Фрагмент текста
○ ○ ○ ○

Сила обстоятельств - де Бовуар Симона 21 стр.


Пьеса уже длилась дольше, чем положено нормальному спектаклю. Симона Беррьо, пребывавшая в полной растерянности, умоляла Сартра завершить ее в двадцать реплик и требовала огромных купюр, Сартр уверял, что когда она блуждает по театру, то ее пальцы машинально имитируют движения ножниц; она просила всех близких Сартру людей оказать на него давление, согласился один лишь Ко: его вмешательство воспринято было очень плохо. Жана Ко поддержал Брассёр, потому что роль превышала возможности его памяти. При написании каждого слова Сартр знал, что первой заботой директрисы и главного исполнителя будет заставить автора вычеркнуть это слово. Десятая картина давалась Сартру с трудом, хотя он придумал ее чуть ли не раньше всех остальных. Какова бы ни была сила обвинительной речи Генриха против Гёца, сцена казалась дидактичной; она сразу ожила и воспламенилась, когда перед озадаченным Генрихом сам Гёц со страстью стал обвинять себя. Сартр принес рукопись в театр. "Я тотчас отдам ее печатать", – сказала Симона Беррьо. Проходя мимо ее ложи, Ко заметил Анри Жансона, которого она спрятала там, отдав ему текст Сартра: она не доверяла ни Сартру, ни своему собственному суждению. Жансон успокоил ее.

Во всех этих спорах Жуве участия не принимал: практически он был уже мертв; зная, что со своим больным сердцем он почти наверняка обречен, в первый день поста Жуве сфотографировался за принесением великого покаяния. Он терпеть не мог богохульства Сартра. Приложив большой палец правой руки к пульсу на левой и устремив глаза на часы, Жуве делал вид, будто отмеряет по минутам сцены, и пропускал их без единого замечания.

Зато актеры обнадеживали нас. В первом акте Брассёр являл ошеломляющего Гёца; к несчастью, во второй части он играл двуличного лгуна, в то время как Гёц в своей безумной гордыне искренне отвергает обманное Добро. Вилар действительно был Генрихом: однажды мы видели, как он, остановив такси, отодвинулся, дабы первым пропустить в машину своего дьявола. Казарес, Мария Оливье, Шоффар, почти все исполнители были превосходны. Декорации Лабисса показались мне чересчур реалистичными. И Сартр не смог добиться, чтобы испачкали или порвали слишком красивые костюмы, выполненные Шиапарелли.

○ ○ ○ ○

Исходные данные
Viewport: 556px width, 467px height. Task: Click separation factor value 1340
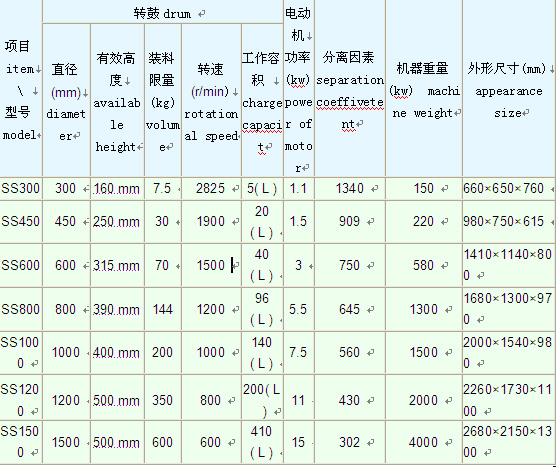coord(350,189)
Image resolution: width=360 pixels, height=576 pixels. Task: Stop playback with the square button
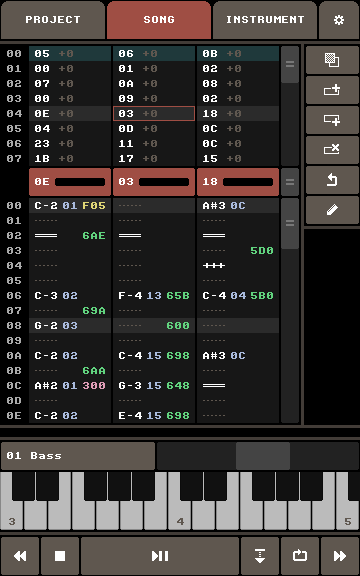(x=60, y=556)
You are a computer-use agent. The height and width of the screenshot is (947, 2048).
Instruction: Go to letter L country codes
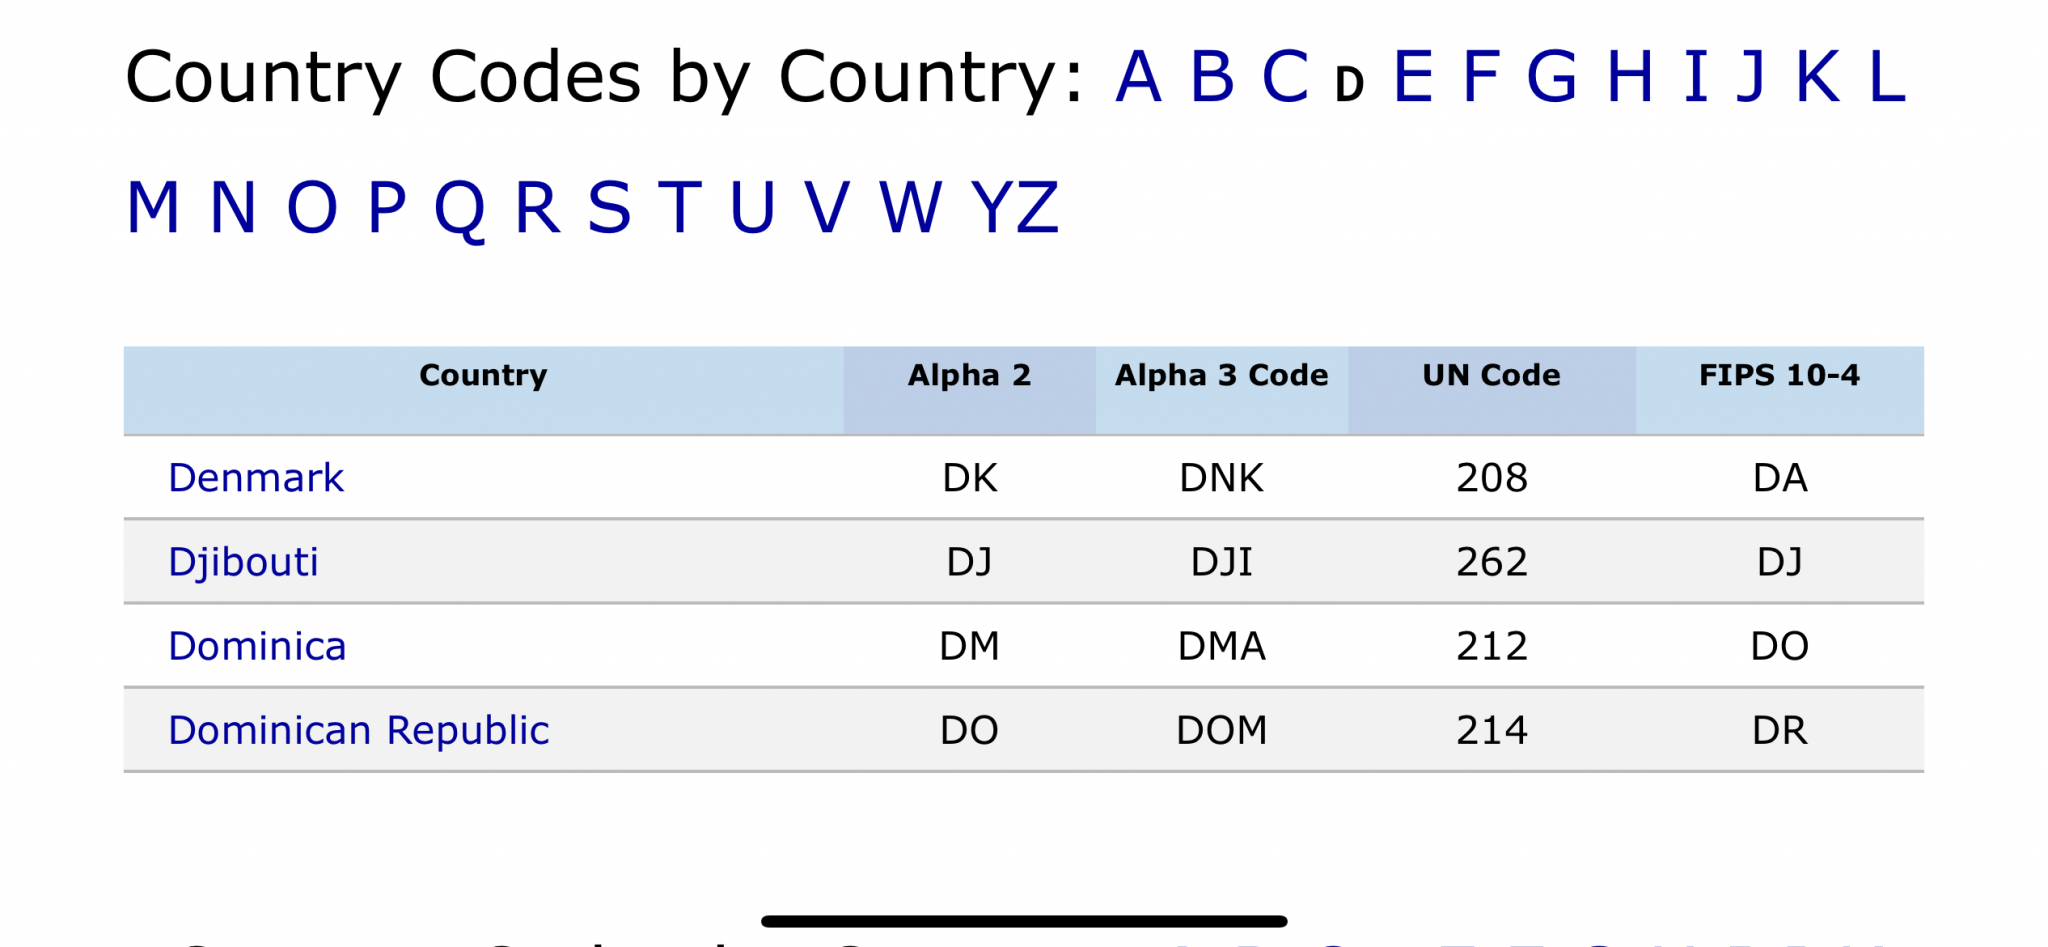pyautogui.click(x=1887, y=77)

○ ○ ○ ○

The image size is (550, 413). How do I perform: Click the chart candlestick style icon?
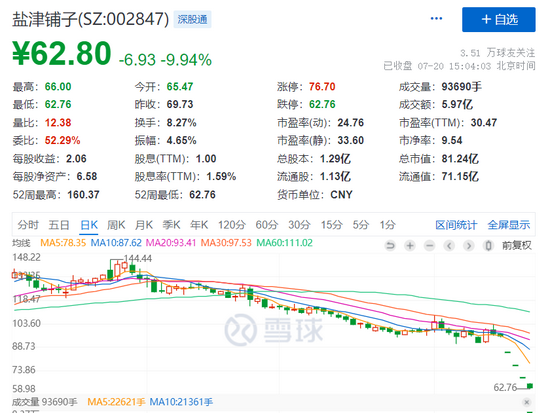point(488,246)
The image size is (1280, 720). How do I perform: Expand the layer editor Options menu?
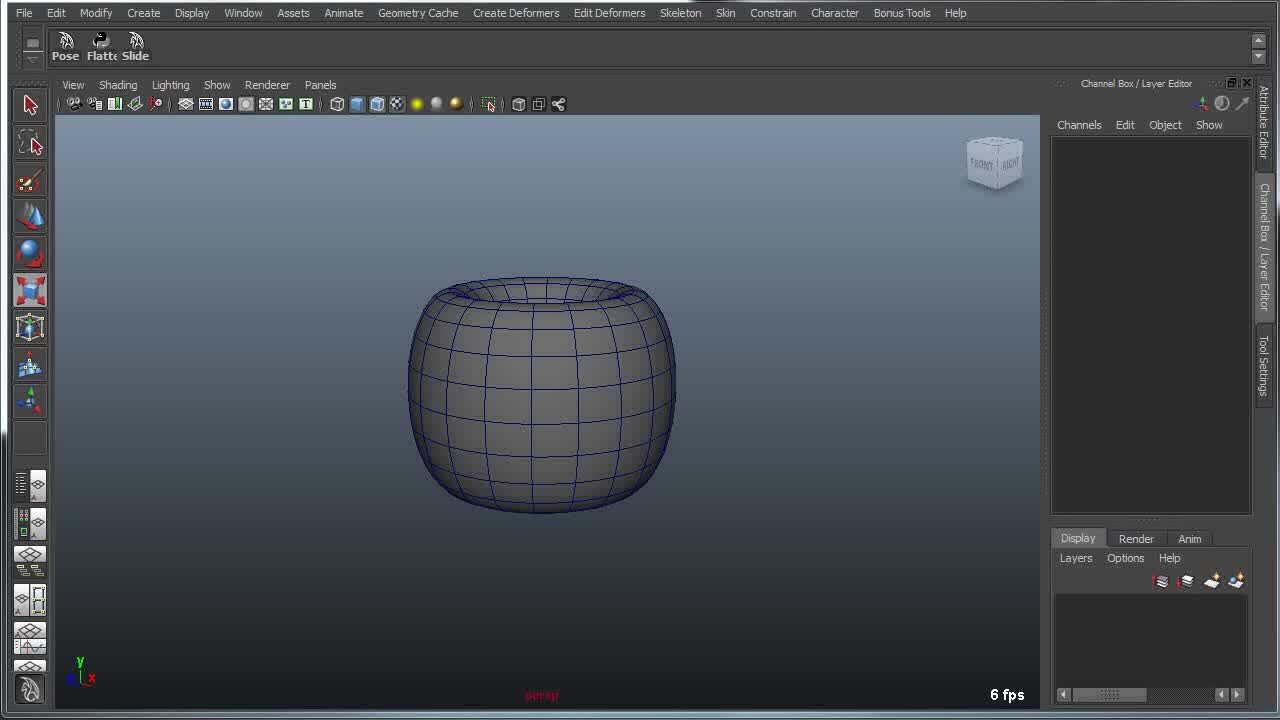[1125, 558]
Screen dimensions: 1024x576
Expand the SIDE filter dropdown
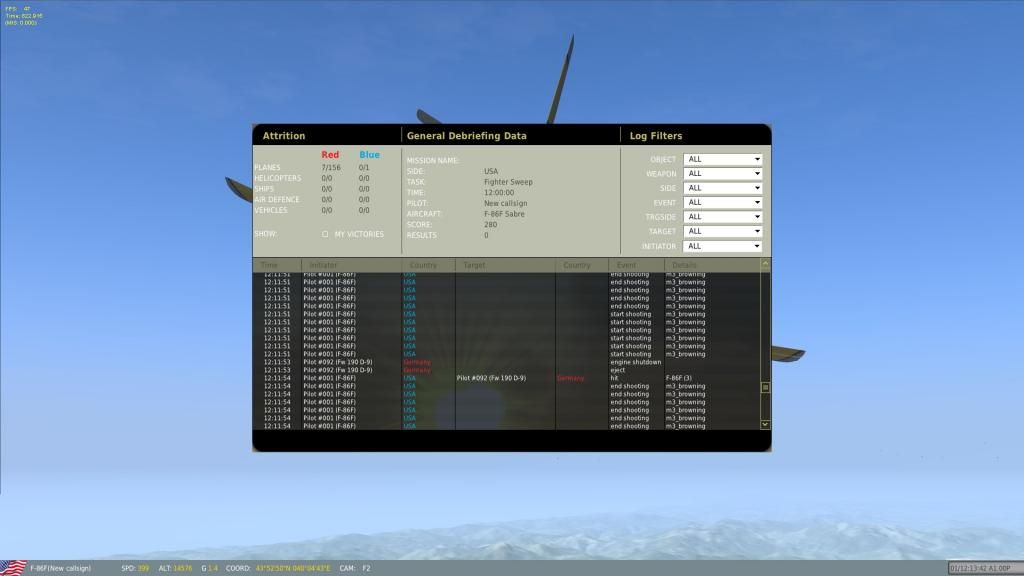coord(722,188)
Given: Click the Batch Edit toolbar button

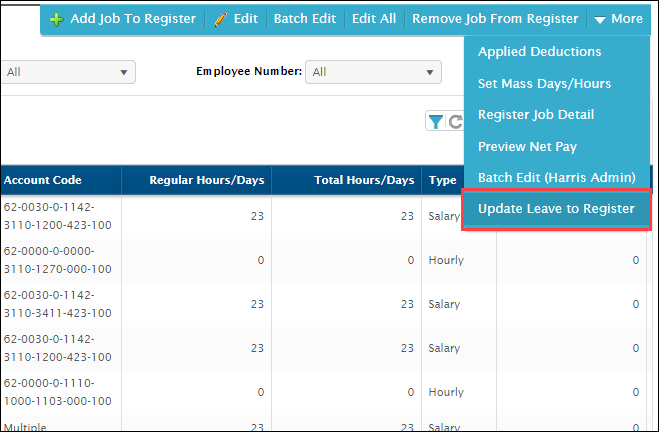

○ ○ ○ ○

Задание
Перепишите из текста о постановке пьесы Сартра всё, начиная с «Во всех этих» и вплоть до «без единого замечания.». При этом замените «великого покаяния» на «публичного покаяния». Эти записи взяты из другого источника и с фрагментом текста не связаны.

Ответ
Во всех этих спорах Жуве участия не принимал: практически он был уже мертв; зная, что со своим больным сердцем он почти наверняка обречен, в первый день поста Жуве сфотографировался за принесением публичного покаяния. Он терпеть не мог богохульства Сартра. Приложив большой палец правой руки к пульсу на левой и устремив глаза на часы, Жуве делал вид, будто отмеряет по минутам сцены, и пропускал их без единого замечания.